◆ **Задание**:
Перечислите все города, которые упоминаются в приведённом ниже тексте о логарифмической линейке Энрико Ферми.

◆ **Исходный текст**:

· · · · ·

Логарифмическая линейка Базза Олдрина. Heritage Auctions, HA.com


Это весьма впечатляющая цифра, но существовала и другая счетная линейка, сыгравшая еще более значимую роль в истории человечества. Она принадлежала физику Энрико Ферми и помогла ему создать изменившую мир технологию атомной бомбы.

Рождение бомбы

Очевидцы сообщают, что в 15 часов 25 минут 2 декабря 1942 года лицо Энрико Ферми озарила улыбка. Он стоял среди других ученых и инженеров на сквош-корте под западными трибунами стадиона Stagg Field, принадлежащего Чикагскому университету. Говорят, он сложил свою логарифмическую линейку и повернулся к коллегам. “Реакция самоподдерживается, – объявил он. – Кривая экспоненциальна”[146].

Речь шла о первой контролируемой ядерной цепной реакции. Чтобы выяснить, можно ли спровоцировать такую цепную реакцию, Ферми многие годы проводил эксперименты и производил расчеты, не выпуская логарифмической линейки из рук. В то время ответа на этот вопрос еще не было, а сегодня он, естественно, считается чрезвычайно важным. Эта реакция привела к созданию атомной бомбы и развитию атомной энергетики. Тот момент, наступивший благодаря умелой работе с логарифмическими линейками и тщательному изучению экспоненциальных кривых, определил мировую историю на следующие полвека.

Ферми родился в Риме и приехал в Чикаго из Стокгольма. В 1938 году ему присудили Нобелевскую премию по физике за “доказательство существования новых радиоактивных элементов, полученных при облучении нейтронами, и связанное с этим открытие ядерных реакций, вызываемых медленными нейтронами”. Нейтроны высвобождались из ядер атомов бериллия, урана и других радиоактивных элементов. Ферми научился замедлять нейтроны – и сначала применял для этого не что иное, как парафин, – чтобы они взаимодействовали с атомами в других металлах и высвобождали ядерные частицы, в результате чего эти металлы тоже становились радиоактивными. Но цель его заключалась в том, чтобы сделать этот процесс самоподдерживающимся, то есть использовать нейтроны для высвобождения новых нейтронов, которые, в свою очередь, высвобождали бы еще больше нейтронов. В результате этого процесса высвобождалось бы огромное количество энергии. Научившись контролировать ее, мир получил бы новый и почти неиссякаемый источник энергии.

На церемонию вручения Нобелевских премий в Стокгольме Ферми пришел в традиционном фраке с черной бабочкой. Когда на следующий день в итальянской прессе появились фотографии с торжества, вспыхнул скандал. Утверждалось, что Ферми должен был выразить поддержку правительству – диктатуре Бенито Муссолини, – надев на церемонию фашистскую униформу и поприветствовав короля Швеции фашистским салютом. Разгневавшись на фашистов, Ферми не вернулся в Италию. Вместо этого он отправился в Америку, где поселился в Нью-Йорке, чтобы продолжать работу в сотрудничестве с физиками Колумбийского университета.

Как только идея о контролируемом мощном высвобождении энергии стала превращаться в возможность, один из коллег Ферми по Колумбийскому университету, Лео Силард, написал письмо президенту Рузвельту. Он предложил основать программу по развитию атомной энергетики и предупредил президента об опасностях, которые могут возникнуть, если такая технология попадет в плохие руки. Альберт Эйнштейн подписал письмо, и так родился Манхэттенский проект.

· · · · ·

◆ **Сохранённые записи**:
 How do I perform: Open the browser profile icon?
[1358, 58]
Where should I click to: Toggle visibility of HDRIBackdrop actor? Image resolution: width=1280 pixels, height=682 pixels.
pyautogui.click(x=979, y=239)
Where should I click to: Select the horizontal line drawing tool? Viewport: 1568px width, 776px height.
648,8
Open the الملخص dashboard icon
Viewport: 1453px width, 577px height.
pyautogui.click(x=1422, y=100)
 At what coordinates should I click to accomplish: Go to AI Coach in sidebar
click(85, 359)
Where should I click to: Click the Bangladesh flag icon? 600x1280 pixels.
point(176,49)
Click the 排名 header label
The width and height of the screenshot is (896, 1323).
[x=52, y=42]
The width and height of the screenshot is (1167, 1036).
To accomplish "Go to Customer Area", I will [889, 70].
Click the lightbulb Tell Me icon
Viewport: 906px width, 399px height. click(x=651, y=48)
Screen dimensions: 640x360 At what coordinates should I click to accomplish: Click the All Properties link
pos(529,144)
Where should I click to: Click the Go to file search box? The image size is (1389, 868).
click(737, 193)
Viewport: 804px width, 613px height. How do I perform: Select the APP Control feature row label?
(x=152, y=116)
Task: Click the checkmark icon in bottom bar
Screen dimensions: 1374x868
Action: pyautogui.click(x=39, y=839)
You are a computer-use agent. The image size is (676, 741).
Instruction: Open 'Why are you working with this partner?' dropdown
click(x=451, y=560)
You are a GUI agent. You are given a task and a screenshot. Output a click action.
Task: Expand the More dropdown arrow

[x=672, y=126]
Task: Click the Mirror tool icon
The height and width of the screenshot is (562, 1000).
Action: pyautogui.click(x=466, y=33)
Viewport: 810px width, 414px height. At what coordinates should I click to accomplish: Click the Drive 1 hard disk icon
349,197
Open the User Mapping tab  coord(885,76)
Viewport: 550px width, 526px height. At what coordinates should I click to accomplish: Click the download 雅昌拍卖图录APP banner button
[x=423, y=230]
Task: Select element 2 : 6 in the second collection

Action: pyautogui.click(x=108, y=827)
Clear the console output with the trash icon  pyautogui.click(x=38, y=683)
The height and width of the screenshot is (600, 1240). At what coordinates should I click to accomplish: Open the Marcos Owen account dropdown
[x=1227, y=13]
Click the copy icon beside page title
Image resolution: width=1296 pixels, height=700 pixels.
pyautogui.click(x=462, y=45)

· · · · ·

◆ **Ответ**:
Рим, Чикаго, Стокгольм, Нью-Йорк